Periódicamente se renueva el interés en examinar la formación y el desenvolvimiento de los abogados en México, así como la presencia de las agrupaciones, barras, colegios o academias que éstos crean para su representación, desarrollo profesional o gestión social y política. Hoy día se han replanteado antiguas inquietudes, nunca satisfechas plenamente, en las que se alojan diversas posiciones, que reclaman la reconsideración de ciertos extremos en el régimen jurídico del ejercicio profesional, vinculadas con la calidad de la profesión y con el marco ético en el que debe encauzarse su desempeño, siempre sujeto al más severo escrutinio y al juicio riguroso de la opinión pública: no sobra recordar lo mucho y muy grave que encierra la famosa “maldición gitana”: “entre abogados te veas”.

El interés por mejorar en serio la formación y práctica de los profesionales del derecho se ha visto acentuado por una serie de disposiciones, constitucionales y legales, que cargan el acento en esta materia. Es así en lo que respecta a las condiciones que es preciso satisfacer para la asunción de determinados cargos públicos en la impartición de justicia: más allá de los requisitos de nacionalidad, edad o posesión del título profesional, las exigencias de probidad y buena fama que deben caracterizar al juzgador. En cuanto a los abogados, en la misma línea de preocupaciones se inscriben las normas constitucionales, de reciente cuño, sobre defensa de calidad y apoyo a la defensoría pública —vincu-lada a las disposiciones acerca del acceso a la justicia, bajo el artículo 17 constitucional—, y en torno a la defensa adecuada que se pretende en favor de los inculpados ante la justicia —conforme al artículo 20 de la ley suprema—, que también se debe reclamar del asesor instituido por mandato constitucional en beneficio de la víctima del delito.

--- Extracto de datos ---
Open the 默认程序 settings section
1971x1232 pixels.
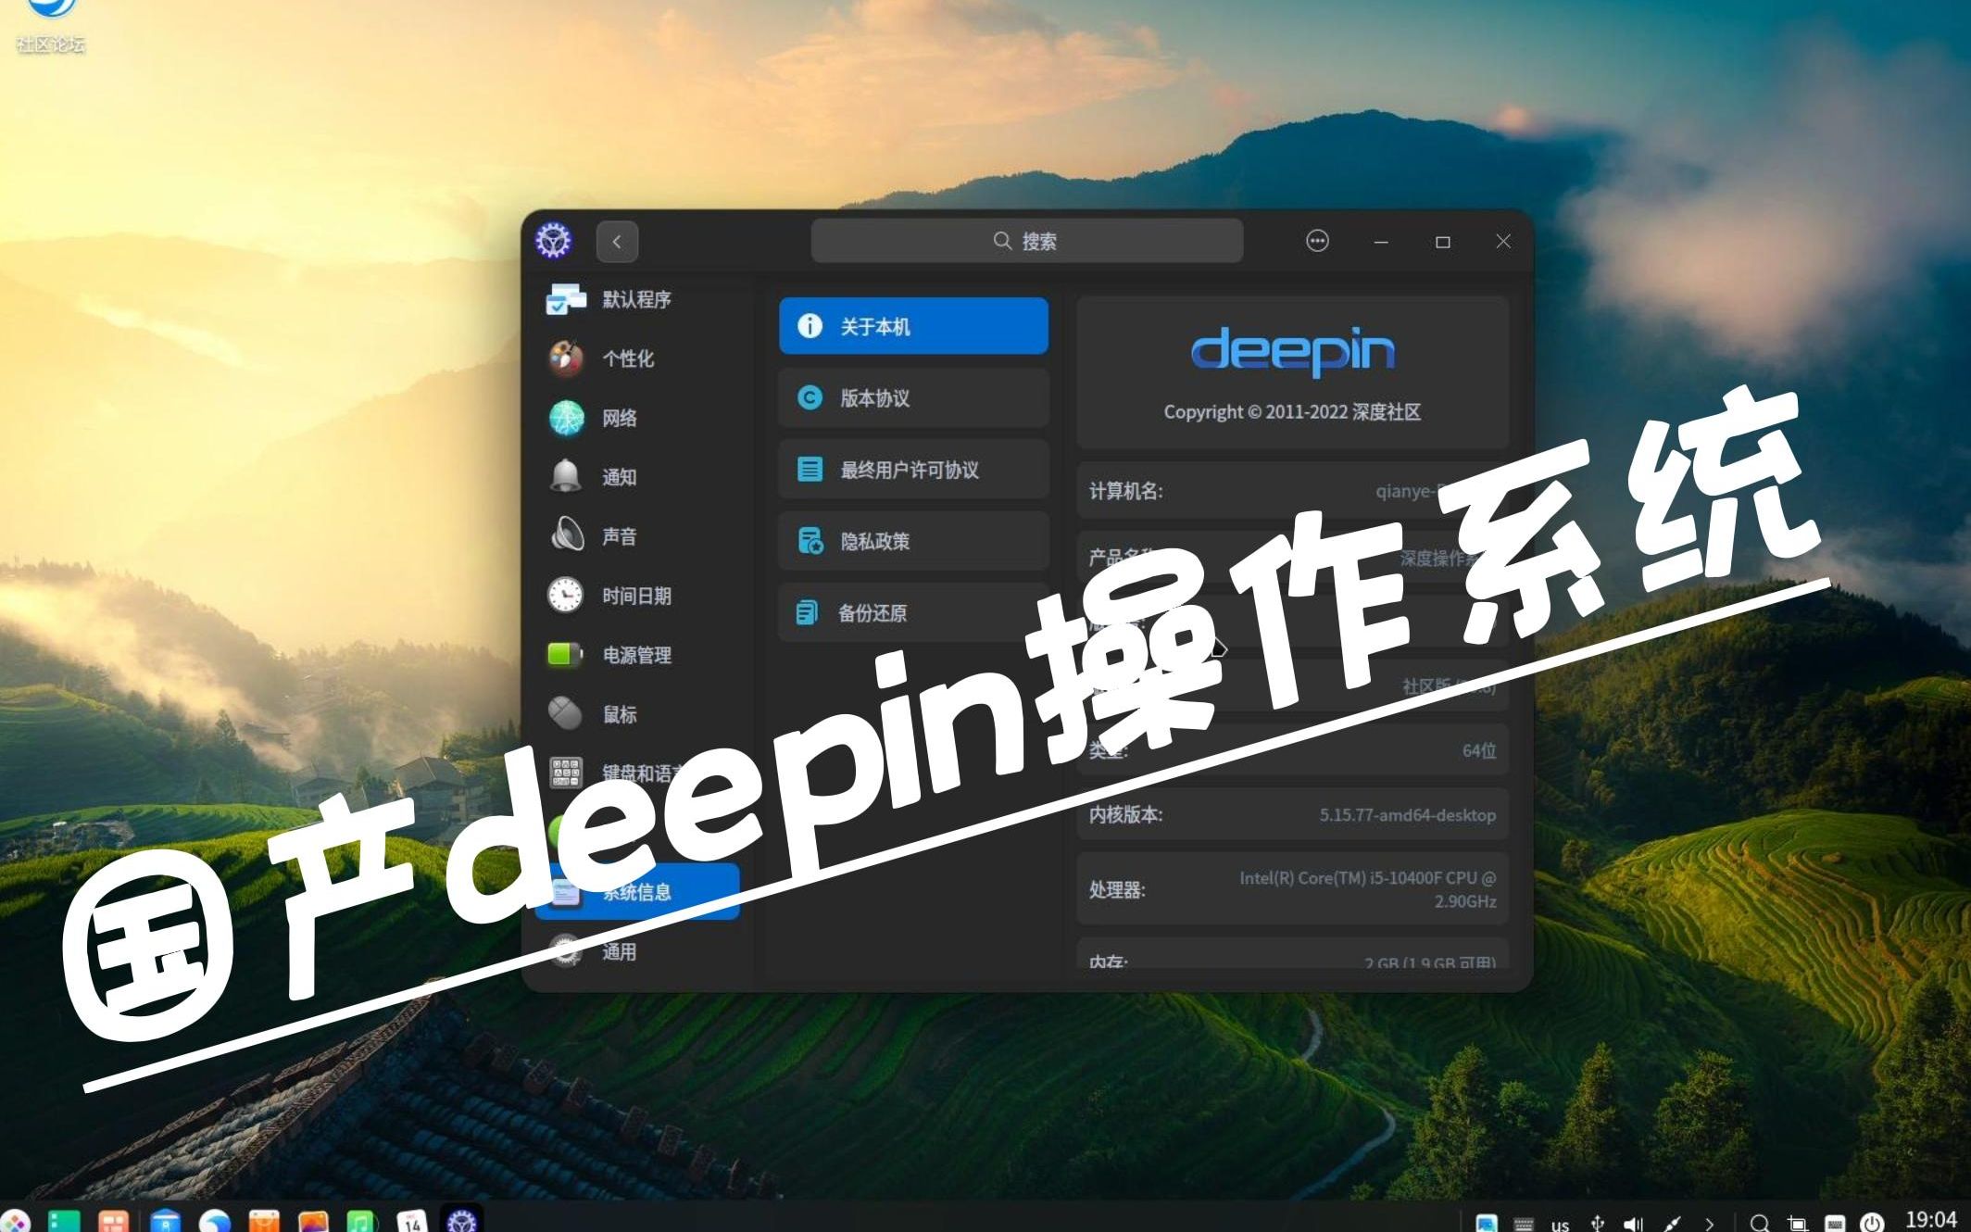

--- Reto ---
¿Qué requisitos y exigencias menciona el fragmento sobre los abogados en México para asumir cargos públicos en la impartición de justicia? Enuméralos todos. Los datos constituyen un material aparte, sin relación con el fragmento.

--- Resultado del ejercicio ---
- Nacionalidad
- Edad
- Posesión del título profesional
- Probidad
- Buena fama